So you bought the ramshackle property, possibly a snap decision at auction, you were full of ideas about how wonderful the renovation was going to be but the survey has just come in and you’re thinking, “I might as well just knock it all down and start again”.
There is no doubt that there comes a point where renovation becomes non-viable and rebuilding will be cheaper.
Access is so much better with a new build as the layers are built up on top of one another, in an order that all the trades are familiar with rather than them having to work around each other.
Also the removal of bad materials, cutting back until you find the bits that are in a good enough condition to build onto, is a slow and expensive process.

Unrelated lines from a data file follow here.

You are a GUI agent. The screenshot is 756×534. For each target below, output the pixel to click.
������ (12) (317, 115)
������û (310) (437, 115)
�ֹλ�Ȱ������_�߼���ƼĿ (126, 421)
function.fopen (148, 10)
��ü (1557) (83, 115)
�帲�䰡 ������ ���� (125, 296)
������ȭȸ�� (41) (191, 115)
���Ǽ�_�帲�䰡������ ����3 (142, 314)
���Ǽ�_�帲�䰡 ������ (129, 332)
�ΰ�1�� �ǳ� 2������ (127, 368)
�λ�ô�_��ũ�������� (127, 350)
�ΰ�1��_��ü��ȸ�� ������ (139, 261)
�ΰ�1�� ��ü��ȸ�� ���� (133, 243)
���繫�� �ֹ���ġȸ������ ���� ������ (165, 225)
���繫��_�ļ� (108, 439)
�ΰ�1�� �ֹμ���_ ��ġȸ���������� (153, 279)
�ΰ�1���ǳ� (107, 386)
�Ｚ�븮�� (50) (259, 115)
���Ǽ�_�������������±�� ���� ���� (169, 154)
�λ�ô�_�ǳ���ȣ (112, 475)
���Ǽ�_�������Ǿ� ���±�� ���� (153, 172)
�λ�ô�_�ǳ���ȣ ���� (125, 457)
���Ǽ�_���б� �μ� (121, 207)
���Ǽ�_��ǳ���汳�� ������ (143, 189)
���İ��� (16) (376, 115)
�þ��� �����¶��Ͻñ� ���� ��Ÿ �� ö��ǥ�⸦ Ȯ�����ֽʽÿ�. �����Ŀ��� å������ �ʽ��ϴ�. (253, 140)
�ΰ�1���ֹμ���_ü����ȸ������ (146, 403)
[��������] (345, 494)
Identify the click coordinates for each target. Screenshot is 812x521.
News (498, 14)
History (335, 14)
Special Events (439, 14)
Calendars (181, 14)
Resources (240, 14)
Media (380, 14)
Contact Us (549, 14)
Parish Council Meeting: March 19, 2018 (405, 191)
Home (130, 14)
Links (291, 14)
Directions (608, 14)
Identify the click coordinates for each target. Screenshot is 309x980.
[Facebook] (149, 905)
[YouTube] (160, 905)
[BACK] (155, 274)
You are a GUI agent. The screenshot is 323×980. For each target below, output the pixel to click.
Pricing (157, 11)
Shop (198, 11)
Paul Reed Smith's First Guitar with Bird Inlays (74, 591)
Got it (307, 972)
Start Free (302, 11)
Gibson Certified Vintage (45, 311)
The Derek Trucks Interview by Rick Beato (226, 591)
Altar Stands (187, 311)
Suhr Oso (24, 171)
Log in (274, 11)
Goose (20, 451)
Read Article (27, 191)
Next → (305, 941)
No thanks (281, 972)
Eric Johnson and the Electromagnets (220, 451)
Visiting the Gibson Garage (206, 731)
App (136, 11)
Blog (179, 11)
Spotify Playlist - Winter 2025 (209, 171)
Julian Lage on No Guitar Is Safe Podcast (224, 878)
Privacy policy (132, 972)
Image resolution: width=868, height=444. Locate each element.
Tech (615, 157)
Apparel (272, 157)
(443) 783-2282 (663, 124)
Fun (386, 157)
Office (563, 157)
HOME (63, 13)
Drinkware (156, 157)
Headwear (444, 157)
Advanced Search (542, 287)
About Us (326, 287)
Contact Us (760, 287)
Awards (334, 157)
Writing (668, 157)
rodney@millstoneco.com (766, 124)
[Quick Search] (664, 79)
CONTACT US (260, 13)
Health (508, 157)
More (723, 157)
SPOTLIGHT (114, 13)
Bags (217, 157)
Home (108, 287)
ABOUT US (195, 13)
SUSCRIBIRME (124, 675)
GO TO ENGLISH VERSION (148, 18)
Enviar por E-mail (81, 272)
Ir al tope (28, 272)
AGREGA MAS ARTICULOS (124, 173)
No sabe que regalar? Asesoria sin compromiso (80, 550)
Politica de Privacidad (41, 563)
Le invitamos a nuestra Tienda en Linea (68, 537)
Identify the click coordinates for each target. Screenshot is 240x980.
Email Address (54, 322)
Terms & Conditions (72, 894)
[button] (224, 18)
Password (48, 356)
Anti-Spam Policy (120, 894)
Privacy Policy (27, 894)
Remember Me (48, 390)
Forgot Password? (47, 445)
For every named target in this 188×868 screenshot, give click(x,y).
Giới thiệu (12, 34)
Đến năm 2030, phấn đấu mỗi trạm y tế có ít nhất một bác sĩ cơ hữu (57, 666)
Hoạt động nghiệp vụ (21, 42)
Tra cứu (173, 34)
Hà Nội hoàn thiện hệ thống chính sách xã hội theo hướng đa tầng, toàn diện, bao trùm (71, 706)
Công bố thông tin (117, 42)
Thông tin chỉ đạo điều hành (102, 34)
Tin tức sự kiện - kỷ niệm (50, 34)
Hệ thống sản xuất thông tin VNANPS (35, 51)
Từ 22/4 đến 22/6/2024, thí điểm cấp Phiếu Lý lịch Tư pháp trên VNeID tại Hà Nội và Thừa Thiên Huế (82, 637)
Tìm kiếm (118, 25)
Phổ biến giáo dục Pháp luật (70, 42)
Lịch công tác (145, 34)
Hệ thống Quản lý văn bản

If you get to that stage, it is wise to assume that you cannot demolish the property until you have received a clear ok from the authorities.
It’s hard to give a clear-cut view as to whether a demolition will be allowed or not as there are many different aspects to consider and each case will be different.
But almost any demolition will need permission of some kind, even if it’s only partly demolishing a building. Only garages, shed and outbuildings of fifty cubic metres or less are exempt from the planning permission requirement, for example.
You will need to apply for permission for the rebuilt structure in any case, and the demolition of the existing property can be tackled in the same application.
Certainly if you are in an area that has planning restrictions, such as a Conservation Area or an Area of Outstanding Natural Beauty (AONB), there may well be difficulty in getting permission to demolish.
In a Conservation Area you will need ‘conservation area consent’, and if it’s a listed building, you will need ‘listed building consent’ both of which will be available through the local authority’s planning office
There are basically two options for the demolition, slowly and carefully so as to be able to re-use or sell the materials, or fast and cheap and it all goes in the landfill.
According to a DEFRA study, nearly a quarter of all construction and demolition waste ends up in landfill sites, and with the rising tide of ecological sensitivity, many people will be trying to reduce that.
If you are rebuilding the property exactly as it was, at least to the external view, you will probably want to dismantle it carefully and store internal features, such as fireplace and mouldings, and basic materials, such as brick, stone and roof tiles, that can be reused,
But re-using them means cleaning them, checking that they’re in good enough condition, and placing them in an out of the way position so that they will keep safe until they are needed.
Hard Economic Reality
To be brutally honest, all that care takes time, time is money, and there is no doubt that, unless the materials that you must rebuild with are exorbitantly expensive, two days with a bulldozer and a succession of skips, then buying new material, is likely to be a lot cheaper.
Even if you aren’t re-using the material yourself, but selling them on as architectural salvage, it’s touch and go as to whether or not this would yield enough to recover your costs, depending on the salvage value.
This needs carefully financial analysis and an examination f your own motives before deciding which road to go down.